:: SOURCE DOCUMENT ::

Imagine the millions of dollars Mugabe stands to gain if he turned his back on his own people and sold them down the river into slavery. Imagine the ease with which he could do this, and the obvious advantages: the open bank accounts abroad, the flows of cash from investors, from diamond smugglers, etc. Mugabe, today's most outspoken African leader, is actually, evidently not for sale. He is definitely not dancing to a foreign beat. He is his own man, setting his own rules in his own country.

Even if there are many bad ends to this story, I would rather put my welfare in this man's hands than in many of the leaders who preside over the lives of many Africans today. I am a conscious African, and I know that this world gives us very little choice. I know why I am not afraid to talk like this.

We live in strange times. The criterion for being an enemy of the system is strange, to use a euphemism. There are instances when two individuals saying the same thing receive different reactions. They silence one, while they tolerate another. One man will get blasted for demanding change, while another will not, even if his words and actions are damaging to more people than can be considered sane.

Yes. You guessed it: double standards.

This fact alone explains the reason many countries decide to gag their press.

Rather than resort to this uninformed move and bequeath our own people with a disadvantage, we should look at how others are maintaining a relatively free press, and enjoying the advantages of this, simultaneously using it to protect their own interests, of which maintaining a free press is an integral part.

I should set the record strait here before I start sounding like a man condoning despotism. I am too enlightened to make such an error and can tap myself on the back for this. I thank God I am not as blunt headed as many who cannot see the connection between the misery in which they live and the unenlightened despotism that rules their land, without looking at the whole picture that also affects the depth of this.

Having said this, I should remind those fighting for a democratic Zimbabwe to look around at other countries on the continent that have "democratised", countries which removed leaders who were much the same as Robert Mugabe and ended up with worse leaders than they hoped for, nor deserve.

Better the devil you know, people.

Rather than call for change for the sake of change, Zimbabweans should look at the examples of failed democracies, on the continent and beyond, and realise that their search for a democratic future can get hijacked, or is actually initiated and powered by foreign interests. Too much is involved in this issue.

The trick is to sit down with Mugabe, and, using the resources he has, create a system which cannot be abused in this way. I think that Mugabe is a sensible person and will see the reason in this, if we keep in mind that he is his own man, and has the interest of the people at heart. The man is mortal, and will have to go eventually. This is the only chance he has to give unto his people the gift which matters most: stable governance which is democratic, and meritocratic.

:::

▶ EXERCISE DIRECTIONS:
Can you write out the opinion piece about Mugabe again, beginning at the words "Even if there" and stopping after "be considered sane.", with "euphemism" replaced by "understatement"?

:: LISTED RECORDS ::

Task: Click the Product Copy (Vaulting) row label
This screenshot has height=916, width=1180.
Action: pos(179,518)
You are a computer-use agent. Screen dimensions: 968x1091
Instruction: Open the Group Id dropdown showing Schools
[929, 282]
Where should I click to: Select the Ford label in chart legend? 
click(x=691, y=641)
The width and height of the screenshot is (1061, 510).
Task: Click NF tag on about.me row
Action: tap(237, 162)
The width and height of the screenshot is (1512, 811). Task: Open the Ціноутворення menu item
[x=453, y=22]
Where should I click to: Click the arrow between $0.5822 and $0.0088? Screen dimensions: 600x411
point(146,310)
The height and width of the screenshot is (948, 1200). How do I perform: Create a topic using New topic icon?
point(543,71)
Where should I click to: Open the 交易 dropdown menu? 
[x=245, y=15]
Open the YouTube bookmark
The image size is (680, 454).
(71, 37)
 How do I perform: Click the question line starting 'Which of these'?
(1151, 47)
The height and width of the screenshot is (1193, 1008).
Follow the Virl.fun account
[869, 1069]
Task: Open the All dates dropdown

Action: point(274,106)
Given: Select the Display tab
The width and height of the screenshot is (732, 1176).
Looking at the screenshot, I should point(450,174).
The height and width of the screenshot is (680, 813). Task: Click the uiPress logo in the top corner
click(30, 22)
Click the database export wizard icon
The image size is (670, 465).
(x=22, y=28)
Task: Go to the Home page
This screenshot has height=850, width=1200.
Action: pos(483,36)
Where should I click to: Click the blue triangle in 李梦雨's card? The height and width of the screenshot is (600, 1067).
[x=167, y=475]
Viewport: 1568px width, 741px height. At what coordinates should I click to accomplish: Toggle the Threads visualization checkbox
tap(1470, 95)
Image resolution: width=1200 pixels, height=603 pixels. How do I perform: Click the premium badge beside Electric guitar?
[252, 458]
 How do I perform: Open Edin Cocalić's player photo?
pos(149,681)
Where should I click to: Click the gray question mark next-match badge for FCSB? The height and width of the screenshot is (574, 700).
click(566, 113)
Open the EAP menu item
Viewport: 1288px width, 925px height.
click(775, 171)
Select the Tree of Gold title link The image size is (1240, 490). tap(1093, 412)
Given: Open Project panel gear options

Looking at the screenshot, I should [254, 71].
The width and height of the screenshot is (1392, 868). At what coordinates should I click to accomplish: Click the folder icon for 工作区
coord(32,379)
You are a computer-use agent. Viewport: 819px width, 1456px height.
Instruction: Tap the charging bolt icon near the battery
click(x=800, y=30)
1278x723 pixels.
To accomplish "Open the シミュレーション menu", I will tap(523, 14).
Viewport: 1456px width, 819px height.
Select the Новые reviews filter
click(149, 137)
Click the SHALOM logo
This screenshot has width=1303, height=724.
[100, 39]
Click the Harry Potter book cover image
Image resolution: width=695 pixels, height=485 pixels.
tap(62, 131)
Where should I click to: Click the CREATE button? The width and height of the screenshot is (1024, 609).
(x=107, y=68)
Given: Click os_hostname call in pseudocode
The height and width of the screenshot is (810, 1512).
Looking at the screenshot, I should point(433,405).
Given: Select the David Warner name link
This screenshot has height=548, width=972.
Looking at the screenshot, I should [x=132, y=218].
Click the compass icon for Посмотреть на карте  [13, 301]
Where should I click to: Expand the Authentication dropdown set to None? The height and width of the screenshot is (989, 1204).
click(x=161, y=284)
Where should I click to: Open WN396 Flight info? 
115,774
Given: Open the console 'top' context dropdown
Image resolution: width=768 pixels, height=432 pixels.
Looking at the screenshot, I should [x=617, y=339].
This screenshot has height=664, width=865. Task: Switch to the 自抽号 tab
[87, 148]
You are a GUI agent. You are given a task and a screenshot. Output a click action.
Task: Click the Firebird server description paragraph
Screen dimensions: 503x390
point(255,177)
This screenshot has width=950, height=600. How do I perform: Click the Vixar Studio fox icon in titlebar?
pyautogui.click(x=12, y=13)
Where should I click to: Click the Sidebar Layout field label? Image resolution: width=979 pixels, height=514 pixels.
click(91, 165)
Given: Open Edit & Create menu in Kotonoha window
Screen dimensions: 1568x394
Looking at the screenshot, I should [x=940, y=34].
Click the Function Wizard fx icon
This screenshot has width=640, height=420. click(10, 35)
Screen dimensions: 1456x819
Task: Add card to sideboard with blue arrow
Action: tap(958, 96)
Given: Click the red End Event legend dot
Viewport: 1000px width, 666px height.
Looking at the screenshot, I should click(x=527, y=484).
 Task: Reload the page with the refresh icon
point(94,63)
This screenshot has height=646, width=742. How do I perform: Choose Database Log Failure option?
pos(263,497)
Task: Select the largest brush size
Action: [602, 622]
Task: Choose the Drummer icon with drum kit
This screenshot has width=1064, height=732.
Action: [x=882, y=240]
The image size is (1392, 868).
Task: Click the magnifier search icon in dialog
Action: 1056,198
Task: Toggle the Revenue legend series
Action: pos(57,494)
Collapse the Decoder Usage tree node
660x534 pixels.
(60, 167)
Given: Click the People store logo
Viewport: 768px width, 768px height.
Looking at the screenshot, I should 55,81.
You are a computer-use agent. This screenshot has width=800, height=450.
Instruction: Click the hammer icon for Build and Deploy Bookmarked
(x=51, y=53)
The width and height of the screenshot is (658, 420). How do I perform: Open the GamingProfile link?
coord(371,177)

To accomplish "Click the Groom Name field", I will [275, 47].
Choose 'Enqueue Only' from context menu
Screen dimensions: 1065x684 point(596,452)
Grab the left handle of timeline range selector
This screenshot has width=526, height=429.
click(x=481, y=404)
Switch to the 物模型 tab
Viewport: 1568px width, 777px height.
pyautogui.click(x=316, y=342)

:::

▶ EXPECTED ANSWER:
Even if there are many bad ends to this story, I would rather put my welfare in this man's hands than in many of the leaders who preside over the lives of many Africans today. I am a conscious African, and I know that this world gives us very little choice. I know why I am not afraid to talk like this.

We live in strange times. The criterion for being an enemy of the system is strange, to use a understatement. There are instances when two individuals saying the same thing receive different reactions. They silence one, while they tolerate another. One man will get blasted for demanding change, while another will not, even if his words and actions are damaging to more people than can be considered sane.